18 If someone has a stubborn and rebellious son who will not obey his father and mother, who does not heed them when they discipline him, 19 then his father and his mother shall take hold of him and bring him out to the elders of his town at the gate of that place. 20 They shall say to the elders of his town, “This son of ours is stubborn and rebellious. He will not obey us. He is a glutton and a drunkard.” 21 Then all the men of the town shall stone him to death. So you shall purge the evil from your midst; and all Israel will hear, and be afraid.
22 When someone is convicted of a crime punishable by death and is executed, and you hang him on a tree, 23 his corpse must not remain all night upon the tree; you shall bury him that same day, for anyone hung on a tree is under God’s curse.
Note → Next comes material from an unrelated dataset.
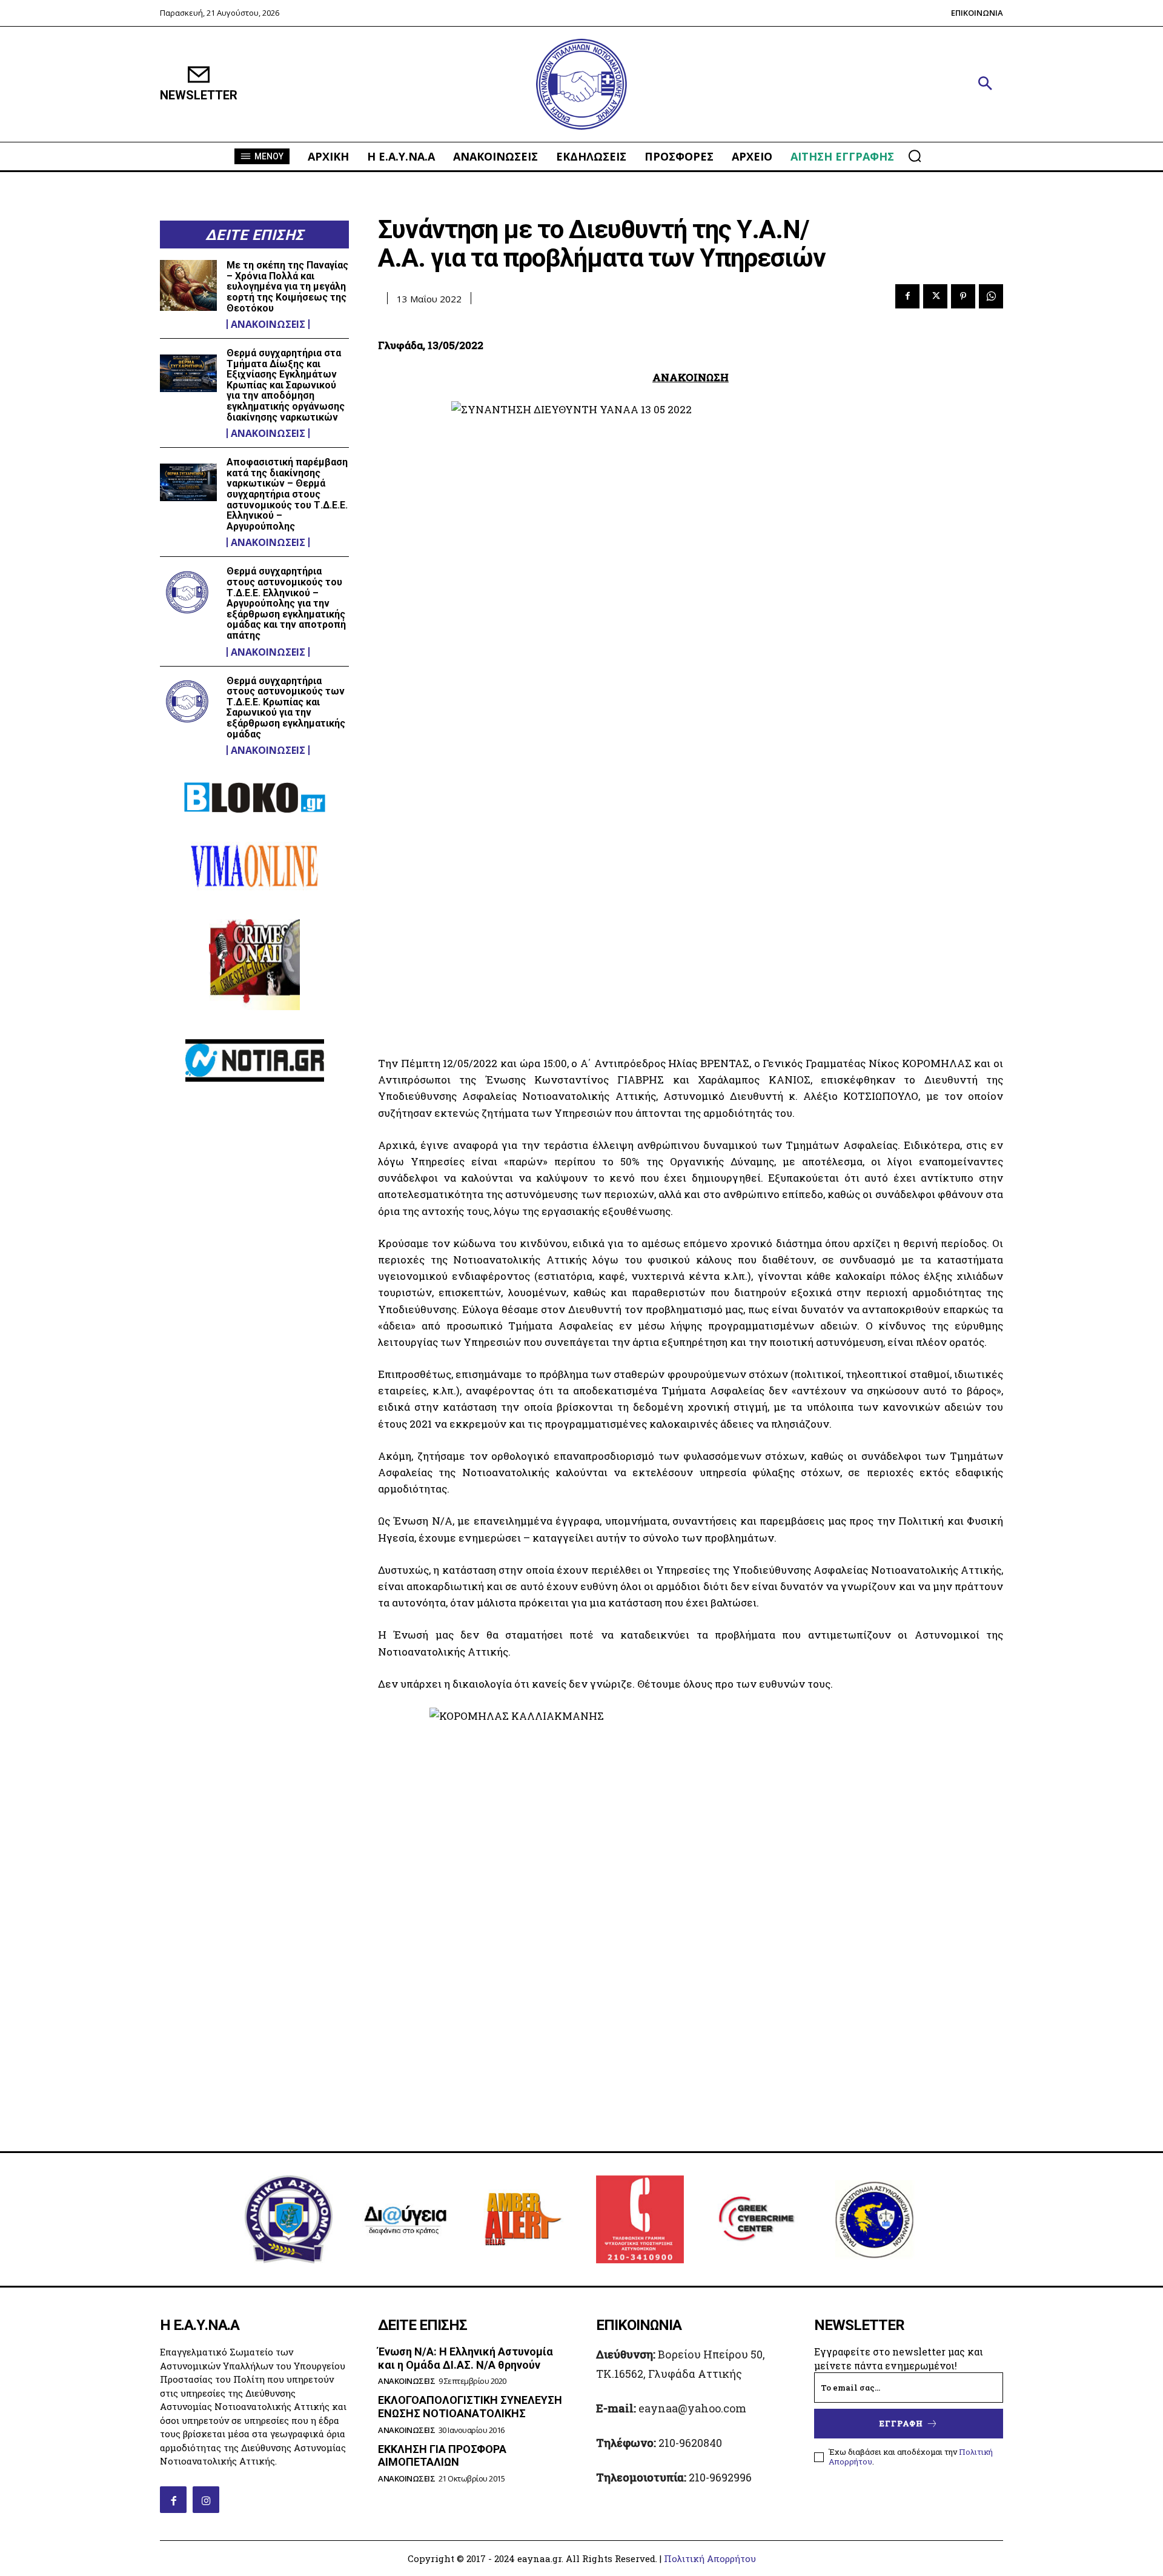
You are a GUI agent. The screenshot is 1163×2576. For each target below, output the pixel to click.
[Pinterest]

You must not defile the land that the Lord your God is giving you for possession.

22 You shall not watch your neighbor’s ox or sheep straying away and ignore them; you shall take them back to their owner. 2 If the owner does not reside near you or you do not know who the owner is, you shall bring it to your own house, and it shall remain with you until the owner claims it; then you shall return it. 3 You shall do the same with a neighbor’s donkey; you shall do the same with a neighbor’s garment; and you shall do the same with anything else that your neighbor loses and you find. You may not withhold your help.
4 You shall not see your neighbor’s donkey or ox fallen on the road and ignore it; you shall help to lift it up.
5 A woman shall not wear a man’s apparel, nor shall a man put on a woman’s garment; for whoever does such things is abhorrent to the Lord your God.
6 If you come on a bird’s nest, in any tree or on the ground, with fledglings or eggs, with the mother sitting on the fledglings or on the eggs, you shall not take the mother with the young. 7 Let the mother go, taking only the young for yourself, in order that it may go well with you and you may live long.
8 When you build a new house, you shall make a parapet for your roof; otherwise you might have bloodguilt on your house, if anyone should fall from it.
9 You shall not sow your vineyard with a second kind of seed, or the whole yield will have to be forfeited, both the crop that you have sown and the yield of the vineyard itself.
10 You shall not plow with an ox and a donkey yoked together.
11 You shall not wear clothes made of wool and linen woven together.
12 You shall make tassels on the four corners of the cloak with which you cover yourself.